Ahmed Shaheed, UN special rapporteur on freedom of religion or belief, told the Human Rights Council on Thursday that more needed to be done to tackle Islamophobia, which he said had reached “epidemic proportions” across the world.
“Islamophobia builds imaginary constructs around Muslims that are used to justify state-sponsored discrimination, hostility and violence against Muslims, with stark consequences for the enjoyment of human rights including freedom of religion or belief,” said Shaheed.
“In such climates of exclusion, fear and distrust, Muslims report that they often feel stigma, shame and a sense that they are ‘suspect communities’ that are being forced to bear collective responsibility for the actions of a small minority.”
His report at the UN Human Rights Council highlighted how Muslims, when a minority in a given country, are frequently targeted based on visible characteristics such as their name, skin colour, clothing and religious attire, notably headscarves.
He also warned that Muslim women face threefold discrimination based on their gender, religion and ethnicity.

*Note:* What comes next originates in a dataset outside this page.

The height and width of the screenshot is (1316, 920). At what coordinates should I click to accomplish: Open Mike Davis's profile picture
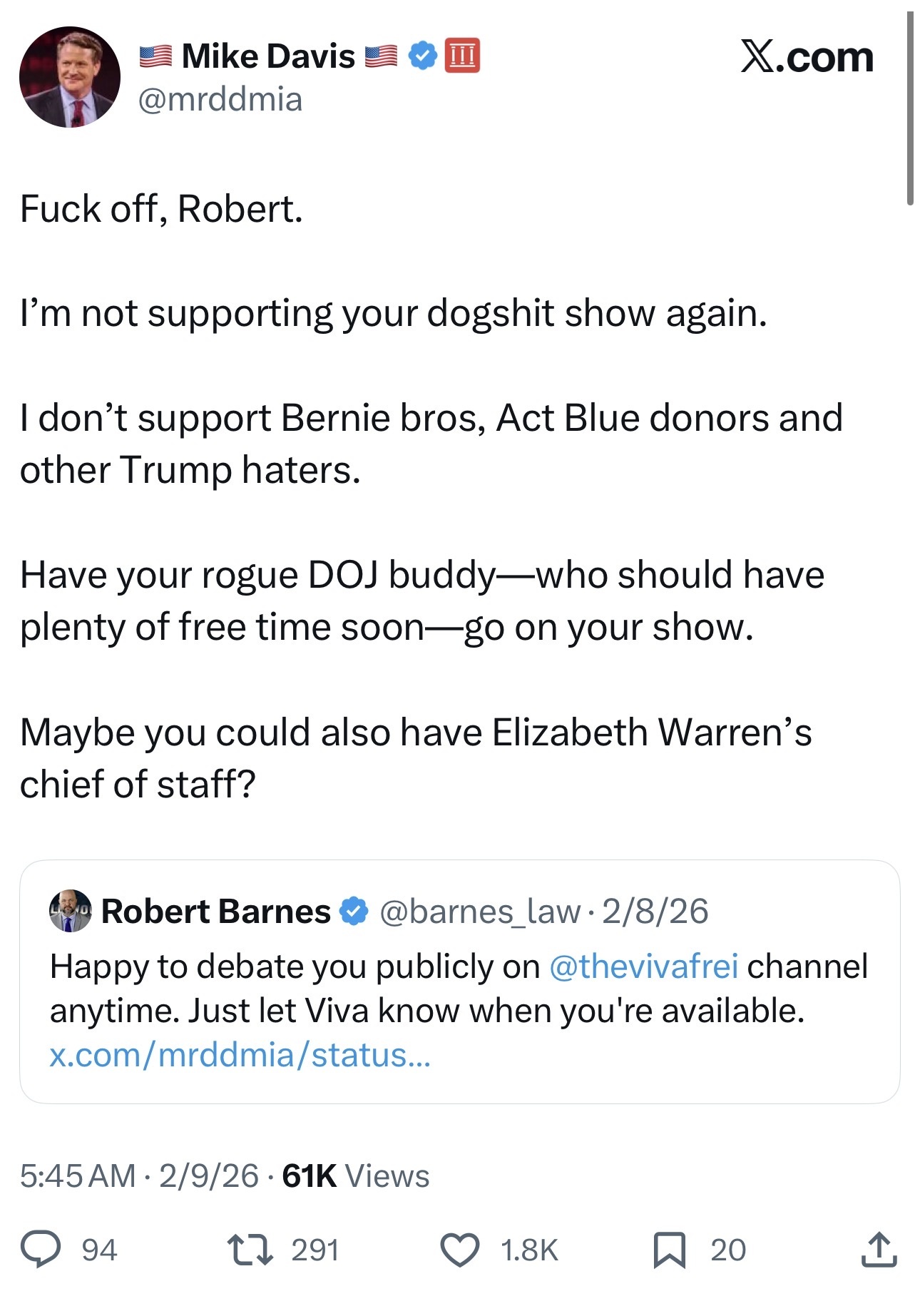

The report emphasised that critiques of Islam should never be conflated with Islamophobia, adding that international human rights law protects individuals, not religions.
“I strongly encourage states to take all necessary measures to combat direct and indirect forms of discrimination against Muslims and prohibit any advocacy of religious hatred that constitutes incitement to violence,” the UN expert said
Last month, UN Special Rapporteur Fionnuala Ni Aolain released a report stating that many Muslim communities worldwide are being “hyper-regulated” due to counter-terrorism policies.
She voiced concern over the “construction” of the Muslim family within counter-terrorism policy in certain countries and how the “Muslim home” is viewed as a site of risk, resulting in blame, pathology and state hyperregulation”.
She added that in some instances, the “good mother” within a Muslim household ”is one who partners with the security state in preventing and countering violent extremism programmes, even as such programmes may stigmatise, marginalise and make her a frontline target within her own political context.”